The results varied over different brands. While HP inkjet printers continued to work even after signaling low messages until the HP ink cartridge went dry, Epson inkjet printer shut down with over 40% residual ink. Aftermarket cartridges had more leftover ink than the OEM counterparts. HP inkjet printer never threw up the ink low message on non-OEM cartridges.

What are we trying to achieve by researching over the residual ink? Nothing! At the end of the day, all that a consumer cares about is the cost he/she pays per print out; the page yield. This is a direct resultant on the price of cartridge against the number of pages the printer spits out; residual ink is nowhere in the picture.

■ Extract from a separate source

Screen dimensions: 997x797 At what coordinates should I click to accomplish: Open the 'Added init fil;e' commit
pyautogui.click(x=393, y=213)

An earlier test conducted by PCW showed that Kodak inkjet printers that claim to produce lower priced prints actually printed 10% lesser than its projection; while the usually expensive HP inkjet cartridges over ran the projection by over 17%. So, the bigger picture that I mentioned earlier is the cost per print that a consumer should care about rather than the amount of ink that’s left over in his/her cartridge. It is a known fact that a certain amount of residual ink is required to protect printer heads. HP is an exception in this regard as the printer head is disposable as it’s built into the cartridge; so consumers can utilize the entire amount of ink in each cartridge, and maybe that’s the reason for its expensive pricing.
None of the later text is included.